La Virgen quería la Gloria de Dios por esa Justicia, que es la realización en la Tierra del Orden deseado por el Creador. Pero, pidiendo la Venida del Mesías, Ella no ignoraba que Él sería la piedra de escándalo, por la que muchos se salvarían y muchos recibirían también el castigo de su pecado. Este castigo del pecador empedernido, este aniquilamiento del impío obcecado y endurecido, Nuestra Señora también lo deseó de todo corazón, y fue una de las consecuencias de la Redención y de la fundación de la Iglesia, que Ella deseó y pidió como nadie. “Ut inimicus Sanctae Ecclesiae humiliare digneris; te rogamus, audi nos” [Para que os dignéis humillar a los enemigos de la Santa Iglesia; te rogamos, óyenos], canta la Liturgia. Y antes que la Liturgia, por cierto el Corazón Inmaculado de María ya elevó a Dios súplica análoga, por la derrota de los impíos irreductibles. Admirable ejemplo de verdadero Amor, de verdadero odio.
Dios quiere las obras. Él fundó la Iglesia para el Apostolado. Pero por encima de todo quiere la oración. Pues la oración es la condición de fecundidad de todas las obras. Y quiere como fruto de la oración, la virtud.
Reina de todos los Apóstoles, Nuestra Señora es sin embargo principalmente modelo de las almas que rezan y se santifican, la estrella polar de toda meditación y vida interior. Pues, dotada de una virtud inmaculada, Ella hizo siempre lo que era más razonable, y si nunca sintió en Sí las agitaciones y los desórdenes de las almas que sólo aman la acción y la agitación, nunca experimentó en Sí, tampoco, las apatías y las negligencias de las almas flojas que hacen de la vida interior un cortaviento a fin de disfrazar su indiferencia por la causa de la Iglesia. Su alejamiento del mundo no significó un desinterés por el mundo. ¿Quién hizo más por los impíos y por los pecadores que Aquella que, para salvarlos, voluntariamente consintió en la inmolación crudelísima de Su Hijo infinitamente inocente y Santo? ¿Quién hizo más por los hombres que Aquella que consiguió que se realizase en Sus días la promesa del Salvador?
Pero, confiando sobre todo en la oración y en la vida interior, ¿no nos dio la Reina de los Apóstoles una gran lección de Apostolado, haciendo de una y otra Su principal instrumento de acción?
Tanto valen a los ojos de Dios las almas que, como Nuestra Señora, poseen el secreto del verdadero Amor y del verdadero odio, de la intransigencia perfecta, del celo incesante, del espíritu de renuncia completo, que propiamente son ellas las que pueden atraer al mundo las gracias divinas.
Estamos en una época parecida con la de la Venida de Jesucristo a la Tierra.
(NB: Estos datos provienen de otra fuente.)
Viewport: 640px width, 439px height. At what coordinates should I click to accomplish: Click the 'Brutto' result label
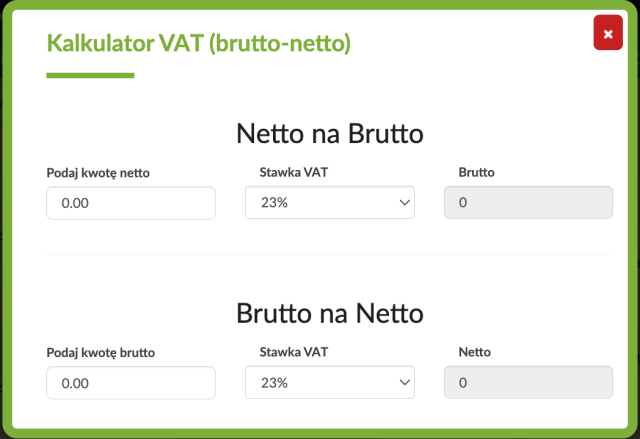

En 1928 escribió el Santo Padre Pío XI que el espectáculo de las desgracias contemporáneas "es tan triste que por estos acontecimientos parecen manifestarse los principios de aquellos dolores que habían de preceder al hombre de pecado que se levanta contra todo lo que se llama Dios o que se adora" (Encíclica Miserentissimus Redemptor, del 8 de Mayo de 1928).
Y a nosotros, ¿qué nos compete hacer?. Luchar en todos los terrenos permitidos, con todas las armas lícitas. Pero antes que nada, por encima de todo, confiar en la vida interior y en la oración. Es el gran ejemplo de Nuestra Señora.
El ejemplo de Nuestra Señora, sólo se puede imitar con el Auxilio de Ella. Y el Auxilio de Nuestra Señora, sólo se puede conseguir con la devoción a Ella. Pues bien, ¿qué mejor forma de devoción a María Santísima puede haber que pedirle, no sólo el Amor de Dios y el odio al Demonio, sino aquella santa entereza en el amor al bien y en el odio al mal, en una palabra, aquella santa intransigencia que tanto resplandece en su Inmaculada Concepción?.